[PROBLEM TO WORK ON]
Every line below should be given again without alteration.

(Beginning of SUPPLIED DATA)

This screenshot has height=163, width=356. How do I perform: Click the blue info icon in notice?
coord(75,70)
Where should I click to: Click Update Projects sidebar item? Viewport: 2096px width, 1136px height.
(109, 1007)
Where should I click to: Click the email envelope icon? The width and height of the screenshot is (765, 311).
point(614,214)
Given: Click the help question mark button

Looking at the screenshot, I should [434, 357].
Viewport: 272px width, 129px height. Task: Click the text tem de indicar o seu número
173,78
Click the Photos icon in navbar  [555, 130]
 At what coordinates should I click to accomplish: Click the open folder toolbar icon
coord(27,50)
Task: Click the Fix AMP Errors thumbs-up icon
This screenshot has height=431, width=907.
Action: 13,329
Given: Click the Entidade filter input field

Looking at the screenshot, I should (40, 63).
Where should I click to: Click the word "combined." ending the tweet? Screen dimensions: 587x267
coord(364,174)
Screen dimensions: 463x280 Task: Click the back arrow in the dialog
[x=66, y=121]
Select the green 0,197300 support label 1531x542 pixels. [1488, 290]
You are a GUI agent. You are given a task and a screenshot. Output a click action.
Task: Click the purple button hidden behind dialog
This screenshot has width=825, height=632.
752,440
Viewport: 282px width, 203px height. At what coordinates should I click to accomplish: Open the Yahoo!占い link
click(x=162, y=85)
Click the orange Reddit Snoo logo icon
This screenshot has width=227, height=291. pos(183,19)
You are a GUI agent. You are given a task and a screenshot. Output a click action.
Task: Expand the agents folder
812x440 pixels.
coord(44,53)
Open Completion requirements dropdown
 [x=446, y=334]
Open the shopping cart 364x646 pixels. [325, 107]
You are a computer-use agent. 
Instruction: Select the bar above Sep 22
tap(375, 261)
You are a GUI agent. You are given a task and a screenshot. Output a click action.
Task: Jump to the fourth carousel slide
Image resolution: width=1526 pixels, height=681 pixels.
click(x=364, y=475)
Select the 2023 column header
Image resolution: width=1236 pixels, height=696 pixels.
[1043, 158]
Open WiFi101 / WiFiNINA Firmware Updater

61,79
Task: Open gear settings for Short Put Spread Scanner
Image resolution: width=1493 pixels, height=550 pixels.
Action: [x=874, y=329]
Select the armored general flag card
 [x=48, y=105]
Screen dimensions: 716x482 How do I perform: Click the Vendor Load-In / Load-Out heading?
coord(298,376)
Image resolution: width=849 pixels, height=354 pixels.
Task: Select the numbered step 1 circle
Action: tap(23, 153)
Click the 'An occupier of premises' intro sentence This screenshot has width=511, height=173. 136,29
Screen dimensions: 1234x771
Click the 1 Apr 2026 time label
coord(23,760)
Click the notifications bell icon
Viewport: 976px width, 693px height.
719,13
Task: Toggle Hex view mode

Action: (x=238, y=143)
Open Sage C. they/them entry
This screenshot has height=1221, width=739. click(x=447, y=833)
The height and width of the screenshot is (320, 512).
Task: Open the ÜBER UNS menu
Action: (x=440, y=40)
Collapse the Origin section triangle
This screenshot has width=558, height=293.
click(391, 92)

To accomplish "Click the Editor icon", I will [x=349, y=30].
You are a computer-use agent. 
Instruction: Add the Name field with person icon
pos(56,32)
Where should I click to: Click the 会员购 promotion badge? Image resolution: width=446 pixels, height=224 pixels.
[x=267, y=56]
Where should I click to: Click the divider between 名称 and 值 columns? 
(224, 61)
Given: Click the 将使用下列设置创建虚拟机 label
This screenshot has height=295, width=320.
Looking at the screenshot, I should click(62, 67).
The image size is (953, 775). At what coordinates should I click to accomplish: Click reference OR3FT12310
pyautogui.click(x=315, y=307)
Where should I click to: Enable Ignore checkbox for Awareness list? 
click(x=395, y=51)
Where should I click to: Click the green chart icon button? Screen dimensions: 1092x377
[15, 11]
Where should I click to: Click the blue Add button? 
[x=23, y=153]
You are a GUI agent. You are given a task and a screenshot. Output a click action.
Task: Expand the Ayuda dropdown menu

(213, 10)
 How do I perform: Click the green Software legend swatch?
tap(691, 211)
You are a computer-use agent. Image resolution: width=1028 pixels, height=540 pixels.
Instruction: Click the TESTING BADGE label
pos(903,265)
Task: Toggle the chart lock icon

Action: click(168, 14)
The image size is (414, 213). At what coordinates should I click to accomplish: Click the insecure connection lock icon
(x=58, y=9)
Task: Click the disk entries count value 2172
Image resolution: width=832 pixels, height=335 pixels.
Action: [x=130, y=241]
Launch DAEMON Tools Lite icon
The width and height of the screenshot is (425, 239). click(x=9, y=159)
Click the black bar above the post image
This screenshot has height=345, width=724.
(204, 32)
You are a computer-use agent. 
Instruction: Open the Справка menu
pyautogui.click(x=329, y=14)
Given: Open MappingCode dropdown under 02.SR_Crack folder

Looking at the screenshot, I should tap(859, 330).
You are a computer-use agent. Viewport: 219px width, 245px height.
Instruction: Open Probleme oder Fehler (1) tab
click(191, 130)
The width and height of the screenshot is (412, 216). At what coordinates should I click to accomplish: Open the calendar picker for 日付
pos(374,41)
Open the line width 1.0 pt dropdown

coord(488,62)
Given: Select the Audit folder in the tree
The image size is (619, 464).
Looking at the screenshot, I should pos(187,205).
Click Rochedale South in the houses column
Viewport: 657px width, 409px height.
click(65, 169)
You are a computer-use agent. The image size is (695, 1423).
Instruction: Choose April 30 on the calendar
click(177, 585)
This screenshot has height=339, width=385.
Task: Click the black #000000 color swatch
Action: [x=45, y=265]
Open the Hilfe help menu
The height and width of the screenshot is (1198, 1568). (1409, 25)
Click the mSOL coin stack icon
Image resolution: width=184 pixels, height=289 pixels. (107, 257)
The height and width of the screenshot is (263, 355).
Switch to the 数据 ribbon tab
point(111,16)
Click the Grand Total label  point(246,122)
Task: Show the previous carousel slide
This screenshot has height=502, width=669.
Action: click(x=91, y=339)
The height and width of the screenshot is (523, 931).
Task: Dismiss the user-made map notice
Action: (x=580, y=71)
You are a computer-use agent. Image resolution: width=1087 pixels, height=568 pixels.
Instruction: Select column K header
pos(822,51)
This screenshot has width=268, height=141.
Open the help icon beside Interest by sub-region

(End of SUPPLIED DATA)

[ANSWER]
This screenshot has height=163, width=356. How do I perform: Click the blue info icon in notice?
coord(75,70)
Where should I click to: Click Update Projects sidebar item? Viewport: 2096px width, 1136px height.
(109, 1007)
Where should I click to: Click the email envelope icon? The width and height of the screenshot is (765, 311).
point(614,214)
Given: Click the help question mark button

Looking at the screenshot, I should [434, 357].
Viewport: 272px width, 129px height. Task: Click the text tem de indicar o seu número
173,78
Click the Photos icon in navbar  [555, 130]
 At what coordinates should I click to accomplish: Click the open folder toolbar icon
coord(27,50)
Task: Click the Fix AMP Errors thumbs-up icon
This screenshot has height=431, width=907.
Action: 13,329
Given: Click the Entidade filter input field

Looking at the screenshot, I should (40, 63).
Where should I click to: Click the word "combined." ending the tweet? Screen dimensions: 587x267
coord(364,174)
Screen dimensions: 463x280 Task: Click the back arrow in the dialog
[x=66, y=121]
Select the green 0,197300 support label 1531x542 pixels. [1488, 290]
You are a GUI agent. You are given a task and a screenshot. Output a click action.
Task: Click the purple button hidden behind dialog
This screenshot has width=825, height=632.
752,440
Viewport: 282px width, 203px height. At what coordinates should I click to accomplish: Open the Yahoo!占い link
click(x=162, y=85)
Click the orange Reddit Snoo logo icon
This screenshot has width=227, height=291. pos(183,19)
You are a GUI agent. You are given a task and a screenshot. Output a click action.
Task: Expand the agents folder
812x440 pixels.
coord(44,53)
Open Completion requirements dropdown
 [x=446, y=334]
Open the shopping cart 364x646 pixels. [325, 107]
You are a computer-use agent. 
Instruction: Select the bar above Sep 22
tap(375, 261)
You are a GUI agent. You are given a task and a screenshot. Output a click action.
Task: Jump to the fourth carousel slide
Image resolution: width=1526 pixels, height=681 pixels.
click(x=364, y=475)
Select the 2023 column header
Image resolution: width=1236 pixels, height=696 pixels.
[1043, 158]
Open WiFi101 / WiFiNINA Firmware Updater

61,79
Task: Open gear settings for Short Put Spread Scanner
Image resolution: width=1493 pixels, height=550 pixels.
Action: [x=874, y=329]
Select the armored general flag card
 [x=48, y=105]
Screen dimensions: 716x482 How do I perform: Click the Vendor Load-In / Load-Out heading?
coord(298,376)
Image resolution: width=849 pixels, height=354 pixels.
Task: Select the numbered step 1 circle
Action: tap(23, 153)
Click the 'An occupier of premises' intro sentence This screenshot has width=511, height=173. 136,29
Screen dimensions: 1234x771
Click the 1 Apr 2026 time label
coord(23,760)
Click the notifications bell icon
Viewport: 976px width, 693px height.
719,13
Task: Toggle Hex view mode

Action: (x=238, y=143)
Open Sage C. they/them entry
This screenshot has height=1221, width=739. click(x=447, y=833)
The height and width of the screenshot is (320, 512).
Task: Open the ÜBER UNS menu
Action: (x=440, y=40)
Collapse the Origin section triangle
This screenshot has width=558, height=293.
click(391, 92)

To accomplish "Click the Editor icon", I will [x=349, y=30].
You are a computer-use agent. 
Instruction: Add the Name field with person icon
pos(56,32)
Where should I click to: Click the 会员购 promotion badge? Image resolution: width=446 pixels, height=224 pixels.
[x=267, y=56]
Where should I click to: Click the divider between 名称 and 值 columns? 
(224, 61)
Given: Click the 将使用下列设置创建虚拟机 label
This screenshot has height=295, width=320.
Looking at the screenshot, I should click(62, 67).
The image size is (953, 775). At what coordinates should I click to accomplish: Click reference OR3FT12310
pyautogui.click(x=315, y=307)
Where should I click to: Enable Ignore checkbox for Awareness list? 
click(x=395, y=51)
Where should I click to: Click the green chart icon button? Screen dimensions: 1092x377
[15, 11]
Where should I click to: Click the blue Add button? 
[x=23, y=153]
You are a GUI agent. You are given a task and a screenshot. Output a click action.
Task: Expand the Ayuda dropdown menu

(213, 10)
 How do I perform: Click the green Software legend swatch?
tap(691, 211)
You are a computer-use agent. Image resolution: width=1028 pixels, height=540 pixels.
Instruction: Click the TESTING BADGE label
pos(903,265)
Task: Toggle the chart lock icon

Action: click(168, 14)
The image size is (414, 213). At what coordinates should I click to accomplish: Click the insecure connection lock icon
(x=58, y=9)
Task: Click the disk entries count value 2172
Image resolution: width=832 pixels, height=335 pixels.
Action: [x=130, y=241]
Launch DAEMON Tools Lite icon
The width and height of the screenshot is (425, 239). click(x=9, y=159)
Click the black bar above the post image
This screenshot has height=345, width=724.
(204, 32)
You are a computer-use agent. 
Instruction: Open the Справка menu
pyautogui.click(x=329, y=14)
Given: Open MappingCode dropdown under 02.SR_Crack folder

Looking at the screenshot, I should tap(859, 330).
You are a computer-use agent. Viewport: 219px width, 245px height.
Instruction: Open Probleme oder Fehler (1) tab
click(191, 130)
The width and height of the screenshot is (412, 216). At what coordinates should I click to accomplish: Open the calendar picker for 日付
pos(374,41)
Open the line width 1.0 pt dropdown

coord(488,62)
Given: Select the Audit folder in the tree
The image size is (619, 464).
Looking at the screenshot, I should pos(187,205).
Click Rochedale South in the houses column
Viewport: 657px width, 409px height.
click(65, 169)
You are a computer-use agent. The image size is (695, 1423).
Instruction: Choose April 30 on the calendar
click(177, 585)
This screenshot has height=339, width=385.
Task: Click the black #000000 color swatch
Action: [x=45, y=265]
Open the Hilfe help menu
The height and width of the screenshot is (1198, 1568). (1409, 25)
Click the mSOL coin stack icon
Image resolution: width=184 pixels, height=289 pixels. (107, 257)
The height and width of the screenshot is (263, 355).
Switch to the 数据 ribbon tab
point(111,16)
Click the Grand Total label  point(246,122)
Task: Show the previous carousel slide
This screenshot has height=502, width=669.
Action: click(x=91, y=339)
The height and width of the screenshot is (523, 931).
Task: Dismiss the user-made map notice
Action: (x=580, y=71)
You are a computer-use agent. Image resolution: width=1087 pixels, height=568 pixels.
Instruction: Select column K header
pos(822,51)
This screenshot has width=268, height=141.
Open the help icon beside Interest by sub-region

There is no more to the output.